Why Azure cost data can be delayed
How Azure billing data timing affects CostRadar charts, current-month estimates, and anomaly detection.
CostRadar depends on Azure billing data. Azure does not publish every cost event in real time, and recent usage can change while Microsoft processes charges from different meters and billing systems.
CostRadar checks for updated cost data on a schedule. When Azure has not published new data yet, CostRadar cannot make it appear earlier.
Typical timing
Azure billing data timing varies by account type, service, meter, and region. Enterprise Agreement and Microsoft Customer Agreement data is often available within roughly a day. Pay-as-you-go data can take longer, sometimes up to several days.
Because of that delay, a cost increase from this morning may not appear in CostRadar immediately. It will appear after Azure has posted the underlying billing data and CostRadar has pulled the update.
Current month is estimated
Current-month totals are best treated as estimates. Azure continues to refine the month as charges are processed, credits are applied, taxes or adjustments are finalized, and late-arriving usage lands.
Completed prior months are more stable. If you are reconciling finance records, use finalized Azure billing records as the source of truth.

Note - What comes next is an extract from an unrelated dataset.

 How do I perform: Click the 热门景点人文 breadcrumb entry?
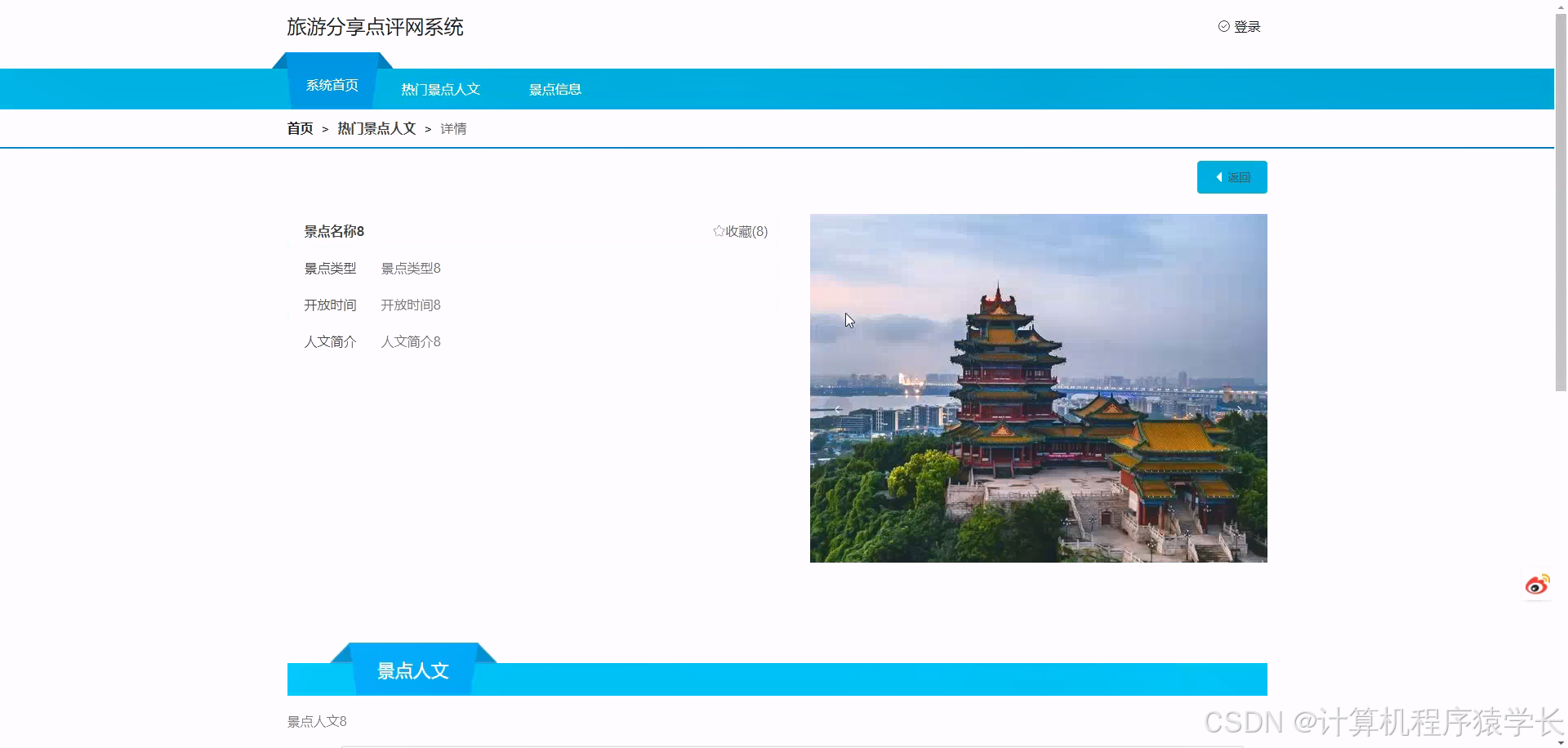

What to check when numbers look wrong
- Look for the data freshness timestamp in CostRadar.
- Compare the same date range in Azure Cost Management.
- Check whether the relevant service has delayed meter reporting.
- Confirm the subscription is still connected and the client secret has not expired.
If Azure Cost Management and CostRadar disagree for an older finalized period, contact support with the date range, subscription display name, and screenshots of both views.